Maison 26 rue Henry-Frugès
Joyau du mouvement moderne à Pessac, cette maison de la rue Henry-Frugès incarne l'utopie architecturale des Cités Frugès, laboratoire grandeur nature du Corbusier dans les années 1920.
Histoire
Au cœur de Pessac, à quelques kilomètres de Bordeaux, la maison du 26 rue Henry-Frugès appartient à l'un des ensembles résidentiels les plus audacieux du XXe siècle : les Cités Frugès, conçues par Le Corbusier et son cousin Pierre Jeanneret entre 1924 et 1926. Dans ce quartier singulier où le béton armé et les toits-terrasses ont remplacé tuiles et ardoises, chaque maison est une déclaration de principes, un manifeste habité contre l'architecture académique. Ce qui distingue cette adresse au sein d'un ensemble déjà exceptionnel, c'est la qualité de sa conservation et la lisibilité des intentions originelles de Le Corbusier. Là où de nombreuses maisons voisines ont été progressivement transformées par leurs occupants — rehaussées, crépies, closes de volets traditionnels —, plusieurs spécimens de la rue Henry-Frugès ont conservé leur gabarit d'origine, leurs façades colorées et leur dialogue avec la lumière, si cher à l'architecte suisse naturalisé français.

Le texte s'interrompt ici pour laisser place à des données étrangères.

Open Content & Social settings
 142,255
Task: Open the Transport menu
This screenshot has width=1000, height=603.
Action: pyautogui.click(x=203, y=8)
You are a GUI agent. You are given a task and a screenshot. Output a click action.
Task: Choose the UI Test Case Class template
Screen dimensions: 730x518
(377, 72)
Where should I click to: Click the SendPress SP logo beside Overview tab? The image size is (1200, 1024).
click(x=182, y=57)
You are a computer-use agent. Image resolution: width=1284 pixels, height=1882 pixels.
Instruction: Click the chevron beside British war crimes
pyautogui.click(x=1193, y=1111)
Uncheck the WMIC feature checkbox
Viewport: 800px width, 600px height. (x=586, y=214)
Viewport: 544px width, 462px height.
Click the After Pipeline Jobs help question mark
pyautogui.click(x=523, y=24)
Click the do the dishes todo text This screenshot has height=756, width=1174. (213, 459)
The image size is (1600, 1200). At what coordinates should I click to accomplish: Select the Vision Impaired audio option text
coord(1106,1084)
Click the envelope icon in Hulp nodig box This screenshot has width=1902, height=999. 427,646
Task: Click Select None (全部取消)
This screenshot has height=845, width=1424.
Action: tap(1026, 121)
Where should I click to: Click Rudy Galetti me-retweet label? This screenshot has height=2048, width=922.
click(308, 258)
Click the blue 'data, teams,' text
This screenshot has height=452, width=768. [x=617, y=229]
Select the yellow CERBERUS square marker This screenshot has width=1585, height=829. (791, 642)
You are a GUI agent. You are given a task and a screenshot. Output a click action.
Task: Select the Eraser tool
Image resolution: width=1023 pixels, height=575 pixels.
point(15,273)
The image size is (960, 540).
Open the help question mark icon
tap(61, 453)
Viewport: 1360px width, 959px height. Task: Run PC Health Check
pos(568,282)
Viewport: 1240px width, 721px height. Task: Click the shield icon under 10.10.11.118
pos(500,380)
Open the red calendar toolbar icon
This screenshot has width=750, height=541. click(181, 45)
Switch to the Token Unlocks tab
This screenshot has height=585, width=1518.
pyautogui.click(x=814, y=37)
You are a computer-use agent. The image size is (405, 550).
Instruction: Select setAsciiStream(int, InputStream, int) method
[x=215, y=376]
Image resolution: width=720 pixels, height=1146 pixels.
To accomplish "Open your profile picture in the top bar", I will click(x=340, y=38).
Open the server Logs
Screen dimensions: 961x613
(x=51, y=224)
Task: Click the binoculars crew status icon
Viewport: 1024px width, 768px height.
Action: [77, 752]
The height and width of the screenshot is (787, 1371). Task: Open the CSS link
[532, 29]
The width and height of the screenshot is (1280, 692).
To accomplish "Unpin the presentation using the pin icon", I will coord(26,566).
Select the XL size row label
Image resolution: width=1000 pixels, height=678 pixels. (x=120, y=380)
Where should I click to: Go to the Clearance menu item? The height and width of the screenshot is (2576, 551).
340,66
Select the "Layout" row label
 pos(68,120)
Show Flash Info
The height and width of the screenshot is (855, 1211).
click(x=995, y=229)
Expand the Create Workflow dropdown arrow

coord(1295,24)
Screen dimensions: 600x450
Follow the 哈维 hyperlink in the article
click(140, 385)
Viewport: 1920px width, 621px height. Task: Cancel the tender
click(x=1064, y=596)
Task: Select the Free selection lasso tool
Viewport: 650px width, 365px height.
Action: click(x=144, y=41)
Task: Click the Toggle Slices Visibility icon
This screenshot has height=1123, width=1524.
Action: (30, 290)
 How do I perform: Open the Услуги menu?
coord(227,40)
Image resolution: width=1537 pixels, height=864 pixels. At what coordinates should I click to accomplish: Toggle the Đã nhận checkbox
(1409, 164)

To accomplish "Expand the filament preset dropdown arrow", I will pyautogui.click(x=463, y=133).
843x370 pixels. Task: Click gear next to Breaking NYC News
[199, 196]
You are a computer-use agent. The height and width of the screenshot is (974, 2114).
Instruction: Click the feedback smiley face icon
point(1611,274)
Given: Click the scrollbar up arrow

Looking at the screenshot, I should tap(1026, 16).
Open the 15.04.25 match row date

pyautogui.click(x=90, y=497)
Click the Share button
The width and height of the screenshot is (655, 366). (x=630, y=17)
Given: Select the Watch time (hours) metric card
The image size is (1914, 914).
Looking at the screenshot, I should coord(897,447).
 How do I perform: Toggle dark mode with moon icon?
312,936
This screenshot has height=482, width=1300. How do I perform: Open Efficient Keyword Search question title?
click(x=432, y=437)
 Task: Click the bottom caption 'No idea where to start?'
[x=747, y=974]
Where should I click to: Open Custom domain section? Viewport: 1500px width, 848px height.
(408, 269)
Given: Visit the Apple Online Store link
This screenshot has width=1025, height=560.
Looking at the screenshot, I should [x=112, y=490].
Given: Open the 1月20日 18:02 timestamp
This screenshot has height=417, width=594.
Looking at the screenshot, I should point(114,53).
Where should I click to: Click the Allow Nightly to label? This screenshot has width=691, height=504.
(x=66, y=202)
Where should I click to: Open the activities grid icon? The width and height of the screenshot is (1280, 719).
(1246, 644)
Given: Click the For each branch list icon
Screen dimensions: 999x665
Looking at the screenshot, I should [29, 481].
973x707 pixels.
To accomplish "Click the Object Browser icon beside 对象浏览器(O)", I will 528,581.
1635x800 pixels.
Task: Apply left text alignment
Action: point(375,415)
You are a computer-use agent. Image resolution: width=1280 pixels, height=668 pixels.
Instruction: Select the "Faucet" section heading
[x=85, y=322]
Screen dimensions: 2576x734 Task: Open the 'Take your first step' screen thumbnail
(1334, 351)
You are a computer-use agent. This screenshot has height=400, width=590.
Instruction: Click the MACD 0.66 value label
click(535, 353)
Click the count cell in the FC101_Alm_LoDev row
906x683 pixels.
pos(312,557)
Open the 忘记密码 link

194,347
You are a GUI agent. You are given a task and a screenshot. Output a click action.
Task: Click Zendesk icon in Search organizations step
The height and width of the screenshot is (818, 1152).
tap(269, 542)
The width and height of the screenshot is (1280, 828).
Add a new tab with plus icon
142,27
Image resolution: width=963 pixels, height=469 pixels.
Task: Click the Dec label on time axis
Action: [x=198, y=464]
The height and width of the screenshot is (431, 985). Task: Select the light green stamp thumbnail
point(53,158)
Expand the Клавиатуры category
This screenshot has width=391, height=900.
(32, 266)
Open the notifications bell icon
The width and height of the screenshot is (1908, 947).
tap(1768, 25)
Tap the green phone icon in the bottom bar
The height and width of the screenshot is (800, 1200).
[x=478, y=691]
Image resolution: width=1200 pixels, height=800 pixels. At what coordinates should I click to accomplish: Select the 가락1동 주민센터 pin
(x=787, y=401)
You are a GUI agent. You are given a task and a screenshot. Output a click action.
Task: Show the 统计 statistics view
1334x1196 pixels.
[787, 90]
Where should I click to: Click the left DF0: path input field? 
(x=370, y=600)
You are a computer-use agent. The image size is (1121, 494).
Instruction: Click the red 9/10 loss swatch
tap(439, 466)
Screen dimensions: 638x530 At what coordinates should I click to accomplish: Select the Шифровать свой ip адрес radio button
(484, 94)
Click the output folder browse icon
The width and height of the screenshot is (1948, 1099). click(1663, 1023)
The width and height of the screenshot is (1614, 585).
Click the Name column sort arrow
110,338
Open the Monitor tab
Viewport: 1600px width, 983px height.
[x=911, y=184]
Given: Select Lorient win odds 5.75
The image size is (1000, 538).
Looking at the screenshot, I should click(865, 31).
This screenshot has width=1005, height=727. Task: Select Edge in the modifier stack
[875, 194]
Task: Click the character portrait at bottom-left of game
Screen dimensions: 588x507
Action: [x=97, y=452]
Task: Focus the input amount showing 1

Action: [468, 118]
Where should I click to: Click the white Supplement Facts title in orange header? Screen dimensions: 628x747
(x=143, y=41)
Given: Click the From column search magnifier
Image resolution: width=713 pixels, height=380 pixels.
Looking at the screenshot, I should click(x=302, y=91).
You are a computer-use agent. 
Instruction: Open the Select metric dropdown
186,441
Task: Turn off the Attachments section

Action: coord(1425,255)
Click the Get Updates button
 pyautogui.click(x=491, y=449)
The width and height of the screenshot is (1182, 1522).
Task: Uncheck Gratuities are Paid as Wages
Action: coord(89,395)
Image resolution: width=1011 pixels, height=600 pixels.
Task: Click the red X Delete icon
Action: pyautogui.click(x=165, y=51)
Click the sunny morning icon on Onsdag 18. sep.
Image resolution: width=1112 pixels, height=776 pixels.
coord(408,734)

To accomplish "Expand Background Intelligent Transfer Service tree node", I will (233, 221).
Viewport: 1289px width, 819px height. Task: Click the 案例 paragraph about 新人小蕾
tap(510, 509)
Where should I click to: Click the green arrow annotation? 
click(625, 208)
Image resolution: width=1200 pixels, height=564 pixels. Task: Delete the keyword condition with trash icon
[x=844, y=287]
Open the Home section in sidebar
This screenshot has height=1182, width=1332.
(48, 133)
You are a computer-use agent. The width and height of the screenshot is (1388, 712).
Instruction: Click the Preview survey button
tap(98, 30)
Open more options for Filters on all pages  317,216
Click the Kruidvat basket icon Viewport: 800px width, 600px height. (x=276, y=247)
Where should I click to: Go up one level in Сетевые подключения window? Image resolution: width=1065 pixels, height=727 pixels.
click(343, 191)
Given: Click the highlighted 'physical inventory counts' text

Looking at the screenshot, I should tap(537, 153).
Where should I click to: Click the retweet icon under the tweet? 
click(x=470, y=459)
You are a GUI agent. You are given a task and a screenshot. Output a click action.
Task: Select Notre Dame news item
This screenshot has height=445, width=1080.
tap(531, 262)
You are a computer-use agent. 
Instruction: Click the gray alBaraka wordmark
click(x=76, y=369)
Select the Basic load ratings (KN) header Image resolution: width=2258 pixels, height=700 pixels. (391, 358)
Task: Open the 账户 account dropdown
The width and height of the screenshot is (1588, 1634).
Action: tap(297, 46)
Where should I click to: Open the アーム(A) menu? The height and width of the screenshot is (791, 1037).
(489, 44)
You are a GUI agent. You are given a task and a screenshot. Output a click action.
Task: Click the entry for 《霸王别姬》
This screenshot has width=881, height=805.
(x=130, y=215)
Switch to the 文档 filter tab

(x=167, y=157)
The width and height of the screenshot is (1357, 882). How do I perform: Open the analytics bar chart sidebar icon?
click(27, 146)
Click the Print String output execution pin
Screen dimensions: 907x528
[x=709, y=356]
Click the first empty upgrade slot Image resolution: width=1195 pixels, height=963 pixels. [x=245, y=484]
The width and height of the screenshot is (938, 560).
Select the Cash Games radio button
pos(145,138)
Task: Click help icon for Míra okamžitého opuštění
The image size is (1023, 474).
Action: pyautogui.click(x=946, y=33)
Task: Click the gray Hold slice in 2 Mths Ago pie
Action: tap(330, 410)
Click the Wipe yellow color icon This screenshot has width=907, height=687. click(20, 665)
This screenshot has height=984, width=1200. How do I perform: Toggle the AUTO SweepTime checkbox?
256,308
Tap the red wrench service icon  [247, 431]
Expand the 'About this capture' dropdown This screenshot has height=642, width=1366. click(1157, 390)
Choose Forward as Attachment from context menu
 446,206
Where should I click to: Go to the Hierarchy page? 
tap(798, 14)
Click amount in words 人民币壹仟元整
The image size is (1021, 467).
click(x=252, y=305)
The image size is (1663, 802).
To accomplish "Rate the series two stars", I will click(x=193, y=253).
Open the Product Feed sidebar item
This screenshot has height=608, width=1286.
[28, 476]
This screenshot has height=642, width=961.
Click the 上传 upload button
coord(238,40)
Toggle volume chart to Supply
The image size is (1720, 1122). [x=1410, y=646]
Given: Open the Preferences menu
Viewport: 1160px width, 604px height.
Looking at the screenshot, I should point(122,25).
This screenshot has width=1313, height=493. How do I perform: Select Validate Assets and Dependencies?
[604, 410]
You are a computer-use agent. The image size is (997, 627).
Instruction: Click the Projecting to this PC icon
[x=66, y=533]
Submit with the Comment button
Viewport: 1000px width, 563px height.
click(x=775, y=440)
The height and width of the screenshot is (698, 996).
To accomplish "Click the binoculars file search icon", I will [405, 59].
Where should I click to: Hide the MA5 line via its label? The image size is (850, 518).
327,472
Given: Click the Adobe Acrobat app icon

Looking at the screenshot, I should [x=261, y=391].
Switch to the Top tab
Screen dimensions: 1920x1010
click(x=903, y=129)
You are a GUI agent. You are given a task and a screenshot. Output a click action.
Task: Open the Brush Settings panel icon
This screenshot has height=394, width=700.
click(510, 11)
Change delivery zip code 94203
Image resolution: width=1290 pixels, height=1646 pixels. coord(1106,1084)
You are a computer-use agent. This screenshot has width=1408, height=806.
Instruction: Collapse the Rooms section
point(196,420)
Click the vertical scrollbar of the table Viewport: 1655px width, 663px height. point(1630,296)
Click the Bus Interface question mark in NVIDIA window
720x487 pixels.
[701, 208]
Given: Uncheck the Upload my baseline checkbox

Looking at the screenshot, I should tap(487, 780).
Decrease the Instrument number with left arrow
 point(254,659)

Visiter cette maison, c'est entrer dans le laboratoire concret des Cinq Points de l'architecture moderne : le plan libre, la façade libre, les fenêtres en bandeau, les pilotis et le toit-terrasse. Le Corbusier expérimentait ici pour la première fois à grande échelle une standardisation du logement qui devait, selon lui, résoudre la crise du logement ouvrier tout en élevant les habitants par la beauté. Le cadre urbain de la rue Henry-Frugès offre une expérience de déambulation rare : une séquence de volumes géométriques purs, de couleurs primaires et de jardins ouverts qui contraste avec le tissu pavillonnaire bordelais environnant. La lumière d'Aquitaine, généreuse et dorée, joue sur les parois blanches et colorées avec une intensité que Le Corbusier avait précisément anticipée lorsqu'il choisit cette polychromie architecturale. Inscrite aux Monuments Historiques en 2022, cette maison bénéficie désormais d'une reconnaissance officielle qui pérennise la mémoire d'une aventure urbanistique sans équivalent en France, et dont l'influence sur l'architecture du monde entier reste immense et directement lisible.
Architecture
La maison du 26 rue Henry-Frugès illustre avec clarté les principes fondateurs que Le Corbusier théorisait simultanément dans ses écrits. Construite en béton armé projeté selon une technique industrielle novatrice pour l'époque, elle adopte un plan orthogonal rigoureux organisé autour d'un espace intérieur fluide, sans cloisons porteuses, permettant une liberté de distribution interne que l'architecture traditionnelle ne pouvait offrir. La façade, conçue comme une peau indépendante de la structure, présente les fenêtres en bandeau caractéristiques qui maximisent l'apport de lumière naturelle tout en affirmant l'horizontalité chère au mouvement moderne. Extérieurement, le volume se distingue par sa géométrie pure : cubes et parallélépipèdes s'imbriquent selon une composition savante, animée par la polychromie architecturale que Le Corbusier appliqua à l'ensemble de la cité — chaque façade recevant des teintes choisies non comme décoration mais comme outil de modulation spatiale et de mise en valeur du relief des volumes. Le toit-terrasse, cinquième façade de la maison, prolonge l'espace habitable vers l'extérieur et traduit une conception du logement tournée vers l'hygiène, le soleil et l'air. Les matériaux employés — béton, enduit lisse, menuiseries métalliques — reflètent la volonté de Le Corbusier d'aligner l'architecture résidentielle sur les standards de l'industrie, rompant délibérément avec les matériaux régionaux traditionnels comme la pierre de taille bordelaise ou la tuile canal. Cette radicalité matérielle, source de résistance à l'époque, constitue aujourd'hui l'une des valeurs documentaires majeures de l'édifice.